Selain itu, KLH menilai kelalaian dua perusahaan tersebut telah merugikan kesehatan masyarakat dan mengancam kelestarian lingkungan. Karena itu, gugatan perdata sedang dipersiapkan dengan detail melalui mekanisme Persengketaan Lingkungan Hidup (PSLH).
“Dari sisi pengelola kawasannya harus bertanggung jawab, jadi dua orang (perusahaan) ini akan dari pidana dan PSLH, PSLH itu persengketaan lingkungan hidup yang sedang kita susun perdata, perdata ini tim sedang menyusun dengan detil untuk diajukan ke pengadilan,” jelas Hanif.

PT Modernland Realty Tbk
KIM Cikande merupakan kawasan industri di Serang, Banten, yang berdiri sejak tahun 1991. Berdasarkan informasi dari Wikipedia, meskipun namanya Cikande, lokasi persisnya berada di Desa Nambo Ilir, Kecamatan Kibin, Kabupaten Serang.
KIM Cikande memiliki total luas lahan 3.175 hektare, dengan area yang telah dikembangkan seluas 1.110 hektare. Pengelola kawasan ini adalah PT Modern Industrial Estate, anak perusahaan dari PT Modernland Realty Tbk.
Baca juga:
9 Warga Cikande Terpapar Radioaktif CS-137
Kawasan ini menaungi berbagai jenis industri, termasuk industri pengolahan logam dan pabrik yang memasok untuk perusahaan besar lainnya.
Kementerian Perindustrian telah merilis daftar 24 perusahaan yang terkontaminasi Cs-137. Perusahaan yang terkontaminasi Cs-137 tersebut berasal dari berbagai industri, meliputi peleburan logam, pengelola limbah B3, hingga industri makanan.
Sejumlah perusahaan yang terpapar radioaktif itu di antaranya yakni pabrik makanan olahan berbahan baku unggas, PT Charoen Pokphand Indonesia Tbk. (CPIN) hingga PT Nikomas Gemilang, pabrik sepatu merek Nike, Adidas dan Puma.
Berdasarkan hasil pemeriksaan dan pemetaan yang sudah dilakukan di Kawasan Industri Cikande, terdapat tiga industri makanan yang memiliki paparan radiasi Cs-137 dengan laju dosis sebesar 1,6 hingga 152 mikrosievert per jam.
Baca juga:
Kasus Pencemaran Radioaktif Cesium-137 di Cikande Naik ke Tahap Penyidikan
Selain itu, terdapat tiga industri pengelolaan limbah B3 yang memiliki paparan radiasi Cs-137 dan non Cs-137 dengan laju dosis sebesar 0,24 hingga 0,4 mikrosievert per jam.
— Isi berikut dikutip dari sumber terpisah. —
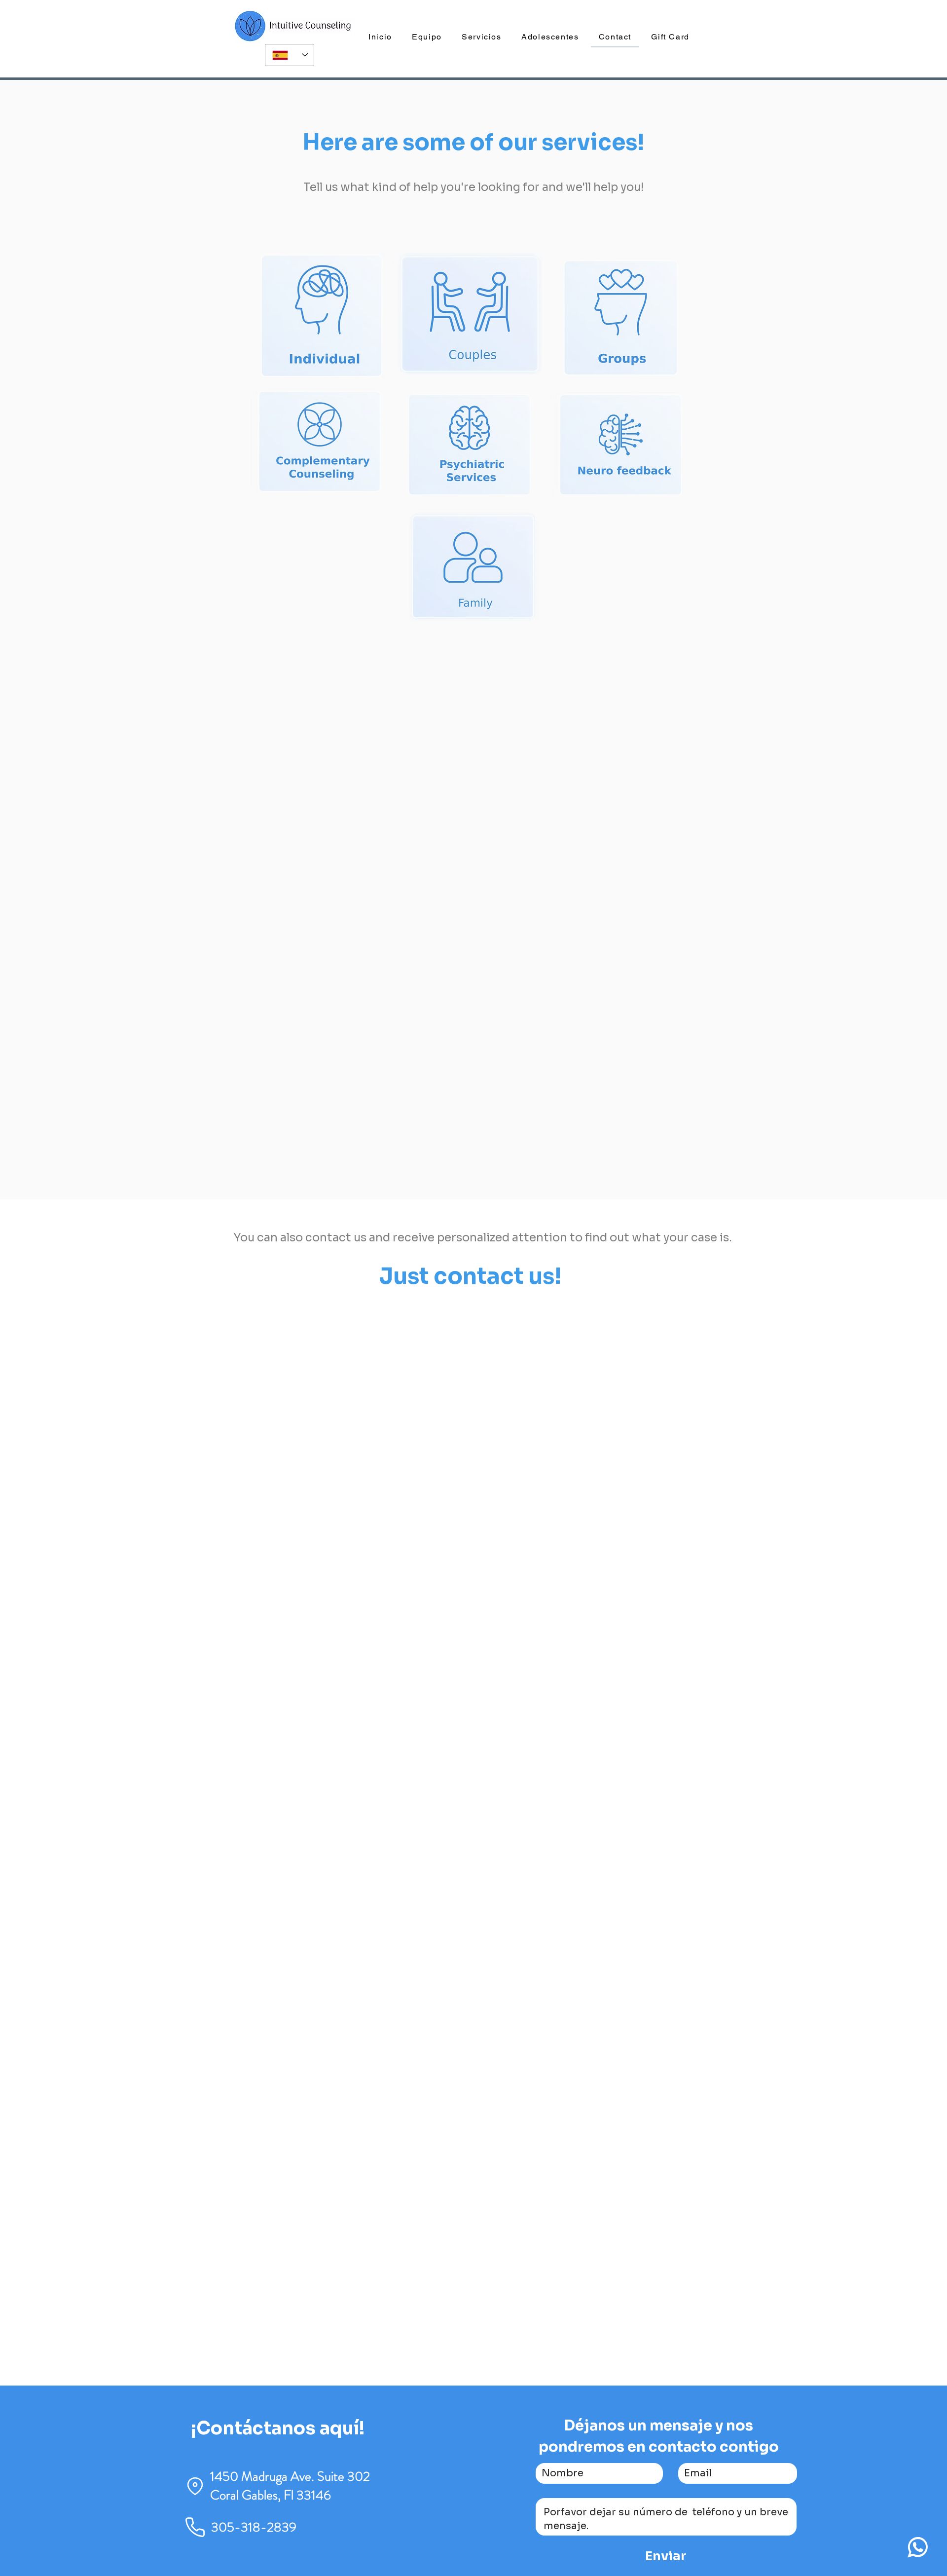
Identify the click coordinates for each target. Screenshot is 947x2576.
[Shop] (917, 2547)
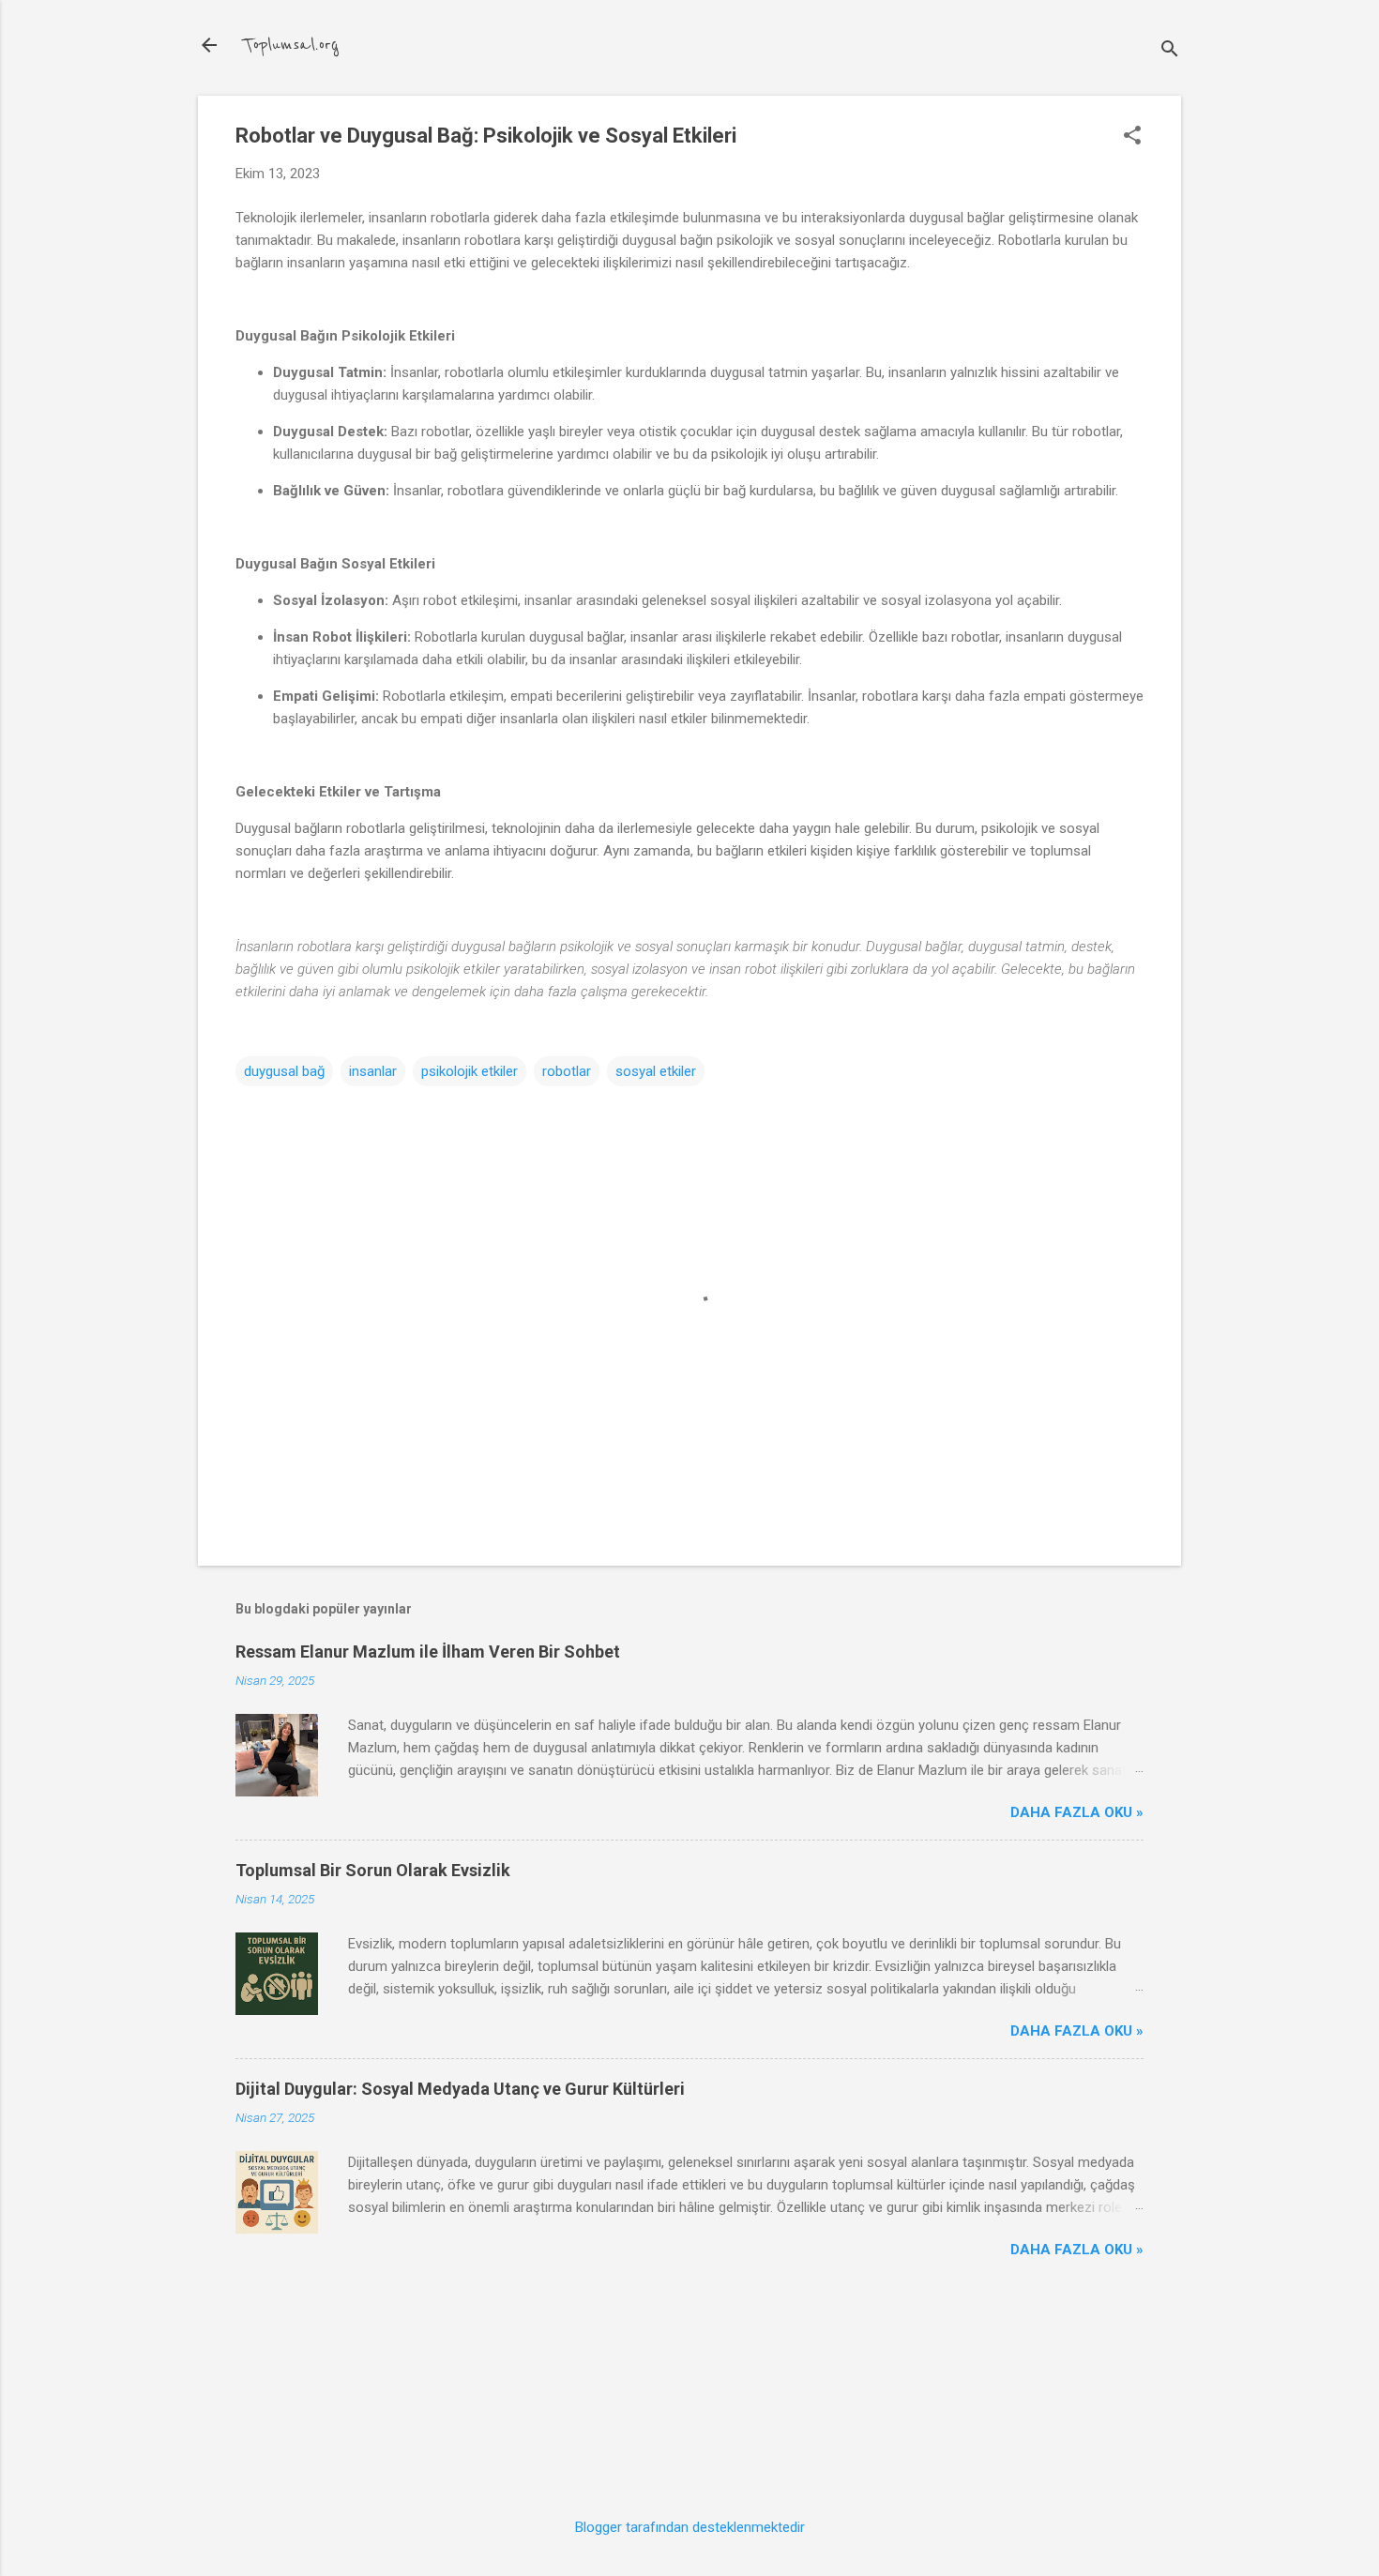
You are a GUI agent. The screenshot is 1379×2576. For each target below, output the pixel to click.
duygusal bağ (284, 1071)
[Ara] (1170, 51)
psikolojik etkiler (469, 1071)
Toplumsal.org (291, 45)
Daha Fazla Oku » (1077, 1812)
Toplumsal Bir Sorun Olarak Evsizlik (372, 1870)
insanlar (373, 1071)
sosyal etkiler (655, 1071)
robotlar (566, 1071)
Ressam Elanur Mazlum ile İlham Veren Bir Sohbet (427, 1651)
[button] (1132, 137)
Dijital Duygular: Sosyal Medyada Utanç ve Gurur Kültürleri (460, 2089)
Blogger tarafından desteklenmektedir (690, 2527)
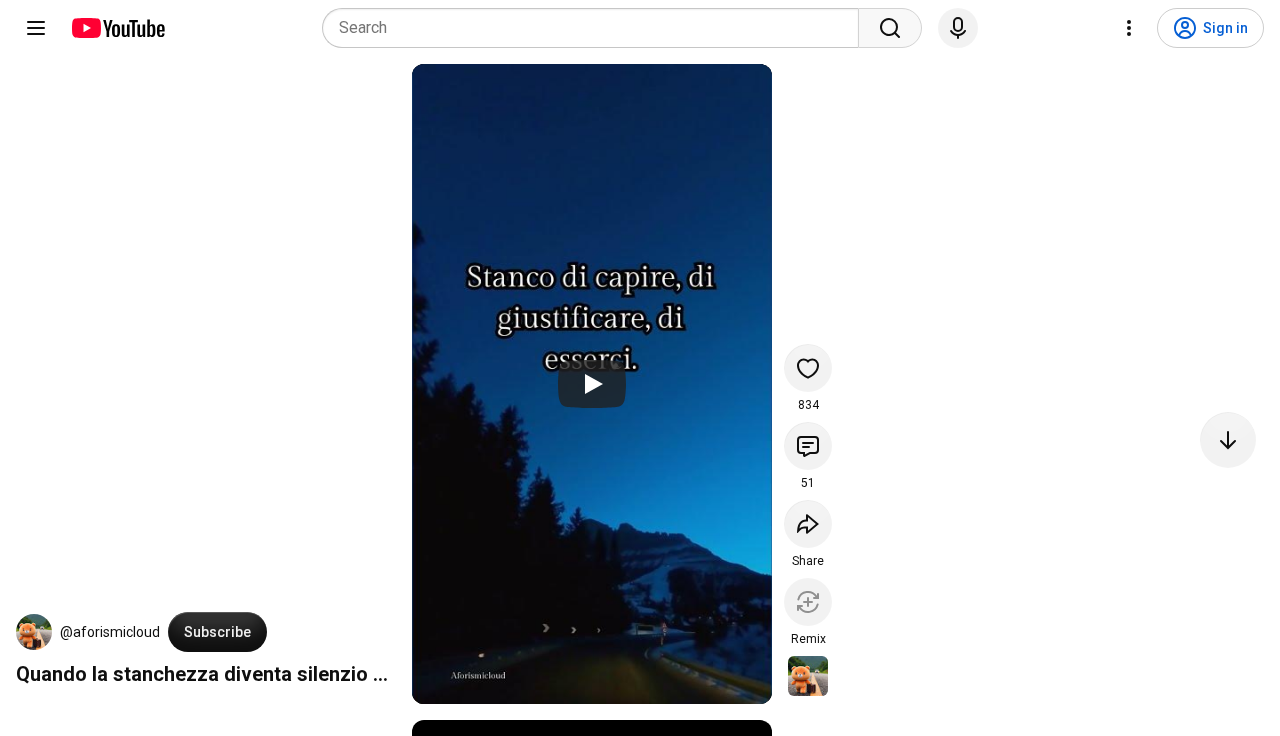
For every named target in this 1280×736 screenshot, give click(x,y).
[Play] (592, 384)
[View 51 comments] (808, 446)
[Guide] (36, 28)
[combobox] (596, 28)
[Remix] (808, 602)
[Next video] (1228, 440)
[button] (34, 632)
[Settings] (1129, 28)
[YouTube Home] (117, 28)
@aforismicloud (110, 632)
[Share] (808, 524)
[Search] (890, 28)
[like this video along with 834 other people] (808, 368)
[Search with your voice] (958, 28)
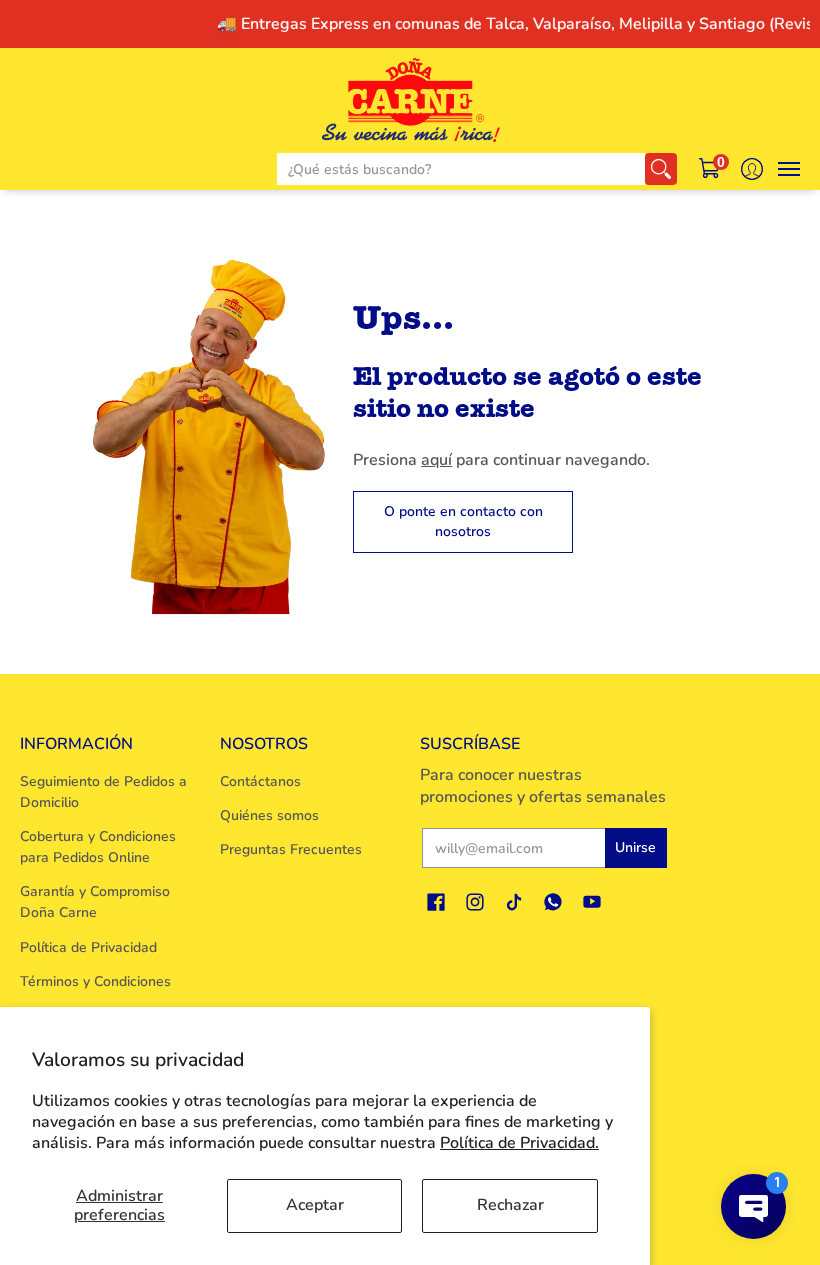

Kemudian ada juga enam lokasi timbunan yang memiliki paparan radiasi Cesium-137 dengan laju dosis sebesar 11 sampai 10.000 mikrosievert per jam.
Paling banyak, ada 15 industri peleburan logam yang memiliki paparan radiasi Cs-137 dan non Cs-137 dengan laju dosis sebesar 0,18 hingga 700 mikrosievert per jam.
Berikut ke-24 pabrik yang terkontaminasi radiasi Cs-137:
- PT Bahari Makmur Sejati
- PT Nikomas Gemilang
- PT Citra Baru Steel
- PT Valero Metals Jaya
- PT Universal Eco Pacific
- PT Sinta Baja Jaya
- PT Crown Steel
- PT Sentosa Harmony Steel (Hwa Hok Steel)
- PT Vita Prodana Mandiri
- PT Kanemory/Food Service
- PT Charoeon Pokphand Indonesia (CPIN)
- PT Peter Metal Technology
- PT Growth Nusantara Industry
- PT Asa Bintang Pratama
- PT Cahaya Logam Cipta Murni
- PT Ediral Tritunggal Perkasa
- PT Ever Loyal Copper
- PT Hightech Grand Indonesia
- PT Jongka Indonesia
- PT Kabatama Raya
- PT New Asia Pacific Copper Indonesia
- PT O.M Indonesia
- PT Zhongtian Metal Indonesia
- PT Luckione Environment Science Indonesia.